Something I thought about:

  • Mostly I was focused on deadlines and making sure that I would be able to get my dissertation to the library by my deadline. I didn’t know that our printing office is just one person or that he’d be away for a week just when the semester had started, so my plan of finishing this a week early turned into a rather hectic few days. Mostly I did a lot of formatting and running around, but it all got done in the end, and I am officially, completely done. I have a piece of paper that says so!

Something I did:

  • Worked with the university printer to finalize my dissertation.
  • Deposited one digital and three physical copies of my dissertation to the Humanities library. This was the actual final step of my doctorate, so I can now use my title! Also, the library moves extremely quickly, so my dissertation can already be checked out! How cool is that?
  • Received a certificate of completion that says I’m done (until the end of the year, when I’ll get the actual diploma).
  • Taught.
  • Sent feedback on dozens of student presentation proposals.
  • Threw a birthday party.

Something I read:

  • I enjoyed Jenny O’Dell’s book How to Do Nothing and was looking forward to her new one. Parul Sehgal wrote a tough but interesting review. Others have been more positive. I still plan to read it but found the critiques to be interesting.
  • Braiding Sweetgrass by Robin Wall Kimmerer
  • This quote came up in the DH slack and is just so good. From Jessica Otis, DHSI 2021, "Managing the Digital Backlist: Sustaining, Preserving, and Deleting Old Projects":
"But first, I want to start out with a hypothesis, that we've been using the wrong metaphor. DH projects are not books... they're cars.

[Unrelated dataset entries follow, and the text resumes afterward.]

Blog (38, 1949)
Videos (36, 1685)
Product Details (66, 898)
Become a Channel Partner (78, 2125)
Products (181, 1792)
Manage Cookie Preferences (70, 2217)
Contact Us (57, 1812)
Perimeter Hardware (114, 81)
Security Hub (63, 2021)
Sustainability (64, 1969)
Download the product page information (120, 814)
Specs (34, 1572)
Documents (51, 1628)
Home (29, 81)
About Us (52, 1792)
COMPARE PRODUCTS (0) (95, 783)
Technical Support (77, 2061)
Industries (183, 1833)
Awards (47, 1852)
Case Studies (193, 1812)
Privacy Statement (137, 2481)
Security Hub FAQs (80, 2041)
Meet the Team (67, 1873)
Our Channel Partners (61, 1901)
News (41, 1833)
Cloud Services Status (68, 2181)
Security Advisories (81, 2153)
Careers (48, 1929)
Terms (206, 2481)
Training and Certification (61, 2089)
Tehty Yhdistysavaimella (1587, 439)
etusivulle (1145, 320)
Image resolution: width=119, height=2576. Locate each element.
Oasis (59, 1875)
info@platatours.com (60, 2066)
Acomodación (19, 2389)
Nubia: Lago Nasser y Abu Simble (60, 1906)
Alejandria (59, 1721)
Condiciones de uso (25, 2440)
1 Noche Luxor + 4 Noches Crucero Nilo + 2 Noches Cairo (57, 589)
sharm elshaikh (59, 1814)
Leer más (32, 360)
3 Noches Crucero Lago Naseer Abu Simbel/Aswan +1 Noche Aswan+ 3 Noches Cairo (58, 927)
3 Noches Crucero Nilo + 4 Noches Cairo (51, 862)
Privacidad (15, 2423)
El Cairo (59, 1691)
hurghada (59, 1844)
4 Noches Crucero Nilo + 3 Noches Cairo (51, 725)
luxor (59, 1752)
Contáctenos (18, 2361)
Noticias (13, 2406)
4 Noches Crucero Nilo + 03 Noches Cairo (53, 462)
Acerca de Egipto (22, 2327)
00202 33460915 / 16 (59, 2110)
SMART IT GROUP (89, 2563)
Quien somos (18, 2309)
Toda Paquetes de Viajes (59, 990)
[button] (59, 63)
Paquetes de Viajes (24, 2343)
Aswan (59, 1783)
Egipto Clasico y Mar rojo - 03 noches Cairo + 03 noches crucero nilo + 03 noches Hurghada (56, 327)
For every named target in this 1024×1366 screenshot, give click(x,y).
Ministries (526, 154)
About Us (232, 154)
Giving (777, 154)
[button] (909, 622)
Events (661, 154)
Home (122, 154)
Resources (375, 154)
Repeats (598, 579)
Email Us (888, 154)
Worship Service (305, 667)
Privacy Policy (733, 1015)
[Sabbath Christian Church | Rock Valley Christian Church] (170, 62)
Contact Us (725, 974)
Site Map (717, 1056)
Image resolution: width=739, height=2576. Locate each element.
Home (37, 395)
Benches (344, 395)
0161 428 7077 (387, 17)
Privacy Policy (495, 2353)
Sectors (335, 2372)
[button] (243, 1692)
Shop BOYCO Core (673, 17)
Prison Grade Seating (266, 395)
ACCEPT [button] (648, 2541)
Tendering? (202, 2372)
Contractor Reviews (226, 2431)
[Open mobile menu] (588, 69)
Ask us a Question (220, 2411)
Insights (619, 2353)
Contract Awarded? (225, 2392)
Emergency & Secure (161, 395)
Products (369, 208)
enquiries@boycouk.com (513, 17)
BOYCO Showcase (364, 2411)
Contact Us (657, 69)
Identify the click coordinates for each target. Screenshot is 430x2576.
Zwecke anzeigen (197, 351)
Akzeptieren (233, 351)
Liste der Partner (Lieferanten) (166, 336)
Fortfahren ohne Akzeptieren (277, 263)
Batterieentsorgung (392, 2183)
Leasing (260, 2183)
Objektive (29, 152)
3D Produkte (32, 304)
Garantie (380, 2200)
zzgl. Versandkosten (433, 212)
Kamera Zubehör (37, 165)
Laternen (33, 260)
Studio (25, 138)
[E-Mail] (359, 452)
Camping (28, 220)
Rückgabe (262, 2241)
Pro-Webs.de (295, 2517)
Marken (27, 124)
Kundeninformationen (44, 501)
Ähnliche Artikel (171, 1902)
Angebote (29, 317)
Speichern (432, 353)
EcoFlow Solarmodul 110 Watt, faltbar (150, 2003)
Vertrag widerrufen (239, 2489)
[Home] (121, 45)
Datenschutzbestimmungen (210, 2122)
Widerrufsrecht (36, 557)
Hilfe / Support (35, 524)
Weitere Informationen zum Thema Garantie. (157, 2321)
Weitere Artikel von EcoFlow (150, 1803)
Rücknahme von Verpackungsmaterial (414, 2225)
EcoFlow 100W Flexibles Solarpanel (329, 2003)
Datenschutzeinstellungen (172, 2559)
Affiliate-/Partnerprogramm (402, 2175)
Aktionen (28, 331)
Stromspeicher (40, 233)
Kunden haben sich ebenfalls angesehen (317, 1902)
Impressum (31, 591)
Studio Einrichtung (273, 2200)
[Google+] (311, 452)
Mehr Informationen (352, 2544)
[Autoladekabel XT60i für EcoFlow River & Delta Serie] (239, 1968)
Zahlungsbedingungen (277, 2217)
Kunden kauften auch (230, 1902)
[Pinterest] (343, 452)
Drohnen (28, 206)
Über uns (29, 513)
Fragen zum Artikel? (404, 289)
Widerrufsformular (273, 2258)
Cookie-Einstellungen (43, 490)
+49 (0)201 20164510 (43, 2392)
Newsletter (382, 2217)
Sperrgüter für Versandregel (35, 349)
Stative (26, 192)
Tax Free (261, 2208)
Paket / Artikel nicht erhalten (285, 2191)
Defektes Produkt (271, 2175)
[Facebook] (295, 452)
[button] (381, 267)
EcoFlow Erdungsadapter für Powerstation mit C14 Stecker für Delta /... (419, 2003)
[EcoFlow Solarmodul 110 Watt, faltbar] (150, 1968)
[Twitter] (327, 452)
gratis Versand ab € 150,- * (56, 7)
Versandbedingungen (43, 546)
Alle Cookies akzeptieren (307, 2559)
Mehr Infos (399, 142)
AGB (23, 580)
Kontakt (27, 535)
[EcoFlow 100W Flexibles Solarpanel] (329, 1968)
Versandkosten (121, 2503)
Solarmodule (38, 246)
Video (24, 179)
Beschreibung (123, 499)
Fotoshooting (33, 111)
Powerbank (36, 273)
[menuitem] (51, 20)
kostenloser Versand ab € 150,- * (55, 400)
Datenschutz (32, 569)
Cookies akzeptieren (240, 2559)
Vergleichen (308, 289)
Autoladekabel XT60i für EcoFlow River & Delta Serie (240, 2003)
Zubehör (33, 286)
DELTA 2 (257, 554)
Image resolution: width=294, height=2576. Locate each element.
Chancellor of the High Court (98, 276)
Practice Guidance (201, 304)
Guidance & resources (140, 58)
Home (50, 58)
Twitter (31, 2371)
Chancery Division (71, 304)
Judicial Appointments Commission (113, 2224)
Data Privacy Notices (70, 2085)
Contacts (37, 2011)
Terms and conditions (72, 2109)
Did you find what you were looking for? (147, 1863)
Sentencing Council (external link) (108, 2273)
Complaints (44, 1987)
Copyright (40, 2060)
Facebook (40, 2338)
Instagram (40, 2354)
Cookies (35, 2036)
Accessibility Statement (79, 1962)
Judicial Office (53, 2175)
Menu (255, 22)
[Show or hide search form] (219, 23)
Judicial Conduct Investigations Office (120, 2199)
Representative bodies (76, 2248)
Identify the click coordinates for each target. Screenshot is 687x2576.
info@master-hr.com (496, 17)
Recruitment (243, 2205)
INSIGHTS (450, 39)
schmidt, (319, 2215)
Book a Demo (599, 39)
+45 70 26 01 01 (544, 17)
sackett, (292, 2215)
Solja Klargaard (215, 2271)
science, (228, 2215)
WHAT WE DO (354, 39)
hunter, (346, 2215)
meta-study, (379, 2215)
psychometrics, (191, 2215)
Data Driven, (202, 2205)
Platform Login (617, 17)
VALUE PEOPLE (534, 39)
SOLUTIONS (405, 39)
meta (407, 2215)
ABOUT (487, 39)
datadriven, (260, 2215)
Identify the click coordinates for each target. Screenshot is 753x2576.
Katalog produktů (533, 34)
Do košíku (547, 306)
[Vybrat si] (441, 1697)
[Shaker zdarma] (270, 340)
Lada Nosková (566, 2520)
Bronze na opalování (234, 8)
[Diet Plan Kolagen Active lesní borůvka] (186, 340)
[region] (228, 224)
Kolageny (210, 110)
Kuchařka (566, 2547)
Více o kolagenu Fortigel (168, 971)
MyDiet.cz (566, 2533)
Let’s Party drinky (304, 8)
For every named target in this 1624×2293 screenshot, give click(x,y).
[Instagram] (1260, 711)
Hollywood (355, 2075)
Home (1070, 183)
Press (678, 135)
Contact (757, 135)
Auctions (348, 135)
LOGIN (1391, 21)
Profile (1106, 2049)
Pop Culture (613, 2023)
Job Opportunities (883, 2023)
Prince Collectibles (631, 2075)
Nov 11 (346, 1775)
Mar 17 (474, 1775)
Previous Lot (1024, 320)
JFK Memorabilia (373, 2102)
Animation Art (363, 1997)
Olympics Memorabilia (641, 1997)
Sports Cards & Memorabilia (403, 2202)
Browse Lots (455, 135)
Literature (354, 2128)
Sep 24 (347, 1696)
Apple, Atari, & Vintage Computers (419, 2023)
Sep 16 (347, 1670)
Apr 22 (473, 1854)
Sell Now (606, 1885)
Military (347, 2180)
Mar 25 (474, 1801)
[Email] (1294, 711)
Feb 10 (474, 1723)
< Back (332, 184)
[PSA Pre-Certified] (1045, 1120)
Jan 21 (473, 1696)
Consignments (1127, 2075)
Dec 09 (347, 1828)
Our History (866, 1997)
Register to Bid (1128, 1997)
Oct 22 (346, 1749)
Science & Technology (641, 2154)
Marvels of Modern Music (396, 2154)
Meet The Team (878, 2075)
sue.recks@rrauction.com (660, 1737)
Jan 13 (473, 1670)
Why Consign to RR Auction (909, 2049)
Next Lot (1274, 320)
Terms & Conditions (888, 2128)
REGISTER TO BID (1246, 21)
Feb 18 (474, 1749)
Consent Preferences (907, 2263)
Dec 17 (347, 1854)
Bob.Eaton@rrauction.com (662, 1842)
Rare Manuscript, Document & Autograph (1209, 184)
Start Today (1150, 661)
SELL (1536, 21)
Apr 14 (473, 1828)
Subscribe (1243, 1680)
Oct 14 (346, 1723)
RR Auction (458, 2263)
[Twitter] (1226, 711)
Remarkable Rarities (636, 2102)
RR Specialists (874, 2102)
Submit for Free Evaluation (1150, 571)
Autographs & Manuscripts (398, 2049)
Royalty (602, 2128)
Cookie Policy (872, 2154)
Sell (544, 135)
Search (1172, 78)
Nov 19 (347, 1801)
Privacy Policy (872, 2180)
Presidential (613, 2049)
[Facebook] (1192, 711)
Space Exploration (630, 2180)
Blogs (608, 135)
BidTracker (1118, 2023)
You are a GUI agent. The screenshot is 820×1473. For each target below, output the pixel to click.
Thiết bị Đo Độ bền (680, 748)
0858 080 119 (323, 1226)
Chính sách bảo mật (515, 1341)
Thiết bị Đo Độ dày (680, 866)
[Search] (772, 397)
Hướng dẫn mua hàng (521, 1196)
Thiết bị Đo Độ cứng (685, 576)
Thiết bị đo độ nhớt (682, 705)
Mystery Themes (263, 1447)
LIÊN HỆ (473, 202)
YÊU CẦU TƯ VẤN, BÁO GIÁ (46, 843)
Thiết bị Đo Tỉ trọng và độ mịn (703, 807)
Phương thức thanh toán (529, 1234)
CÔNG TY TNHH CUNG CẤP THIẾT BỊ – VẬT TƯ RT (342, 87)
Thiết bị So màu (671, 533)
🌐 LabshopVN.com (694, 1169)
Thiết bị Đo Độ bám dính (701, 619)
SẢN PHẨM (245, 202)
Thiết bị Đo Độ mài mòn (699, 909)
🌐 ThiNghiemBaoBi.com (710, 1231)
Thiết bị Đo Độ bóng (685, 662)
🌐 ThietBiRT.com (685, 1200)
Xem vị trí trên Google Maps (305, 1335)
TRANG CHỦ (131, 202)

Expensive, resource-intensive status symbols with a practical purpose often supplemented by all the latest bells and whistles and attempts by creators to push the envelope of what's possible. And after you make a big initial investment to get one, there's only gas and nominal registration fees for the license plates, and they drive along fine for five or seven years – just long enough for that extended warranty the dealer convinced you to buy to expire -- then start to break down in increasingly dramatic ways that are increasingly expensive to fix. And at some point that car will either become a classic, worthy of preserving at whatever the cost, or it'll become too expensive to fix and take a one-way trip to the scrapyard.

Now tell me that doesn't sound like a DH project, from the big initial grant to build it, to the ongoing hosting costs and annual registration fee for the domain, to the 5-7 year timeline before things start to break and some become classics, and some vanish from the internet."

And if we think about them as cars, rather than books, it can help us begin to readjust our and others' ideas about how long they should survive and how we might care for them, transform them, and maybe eventually shut them down."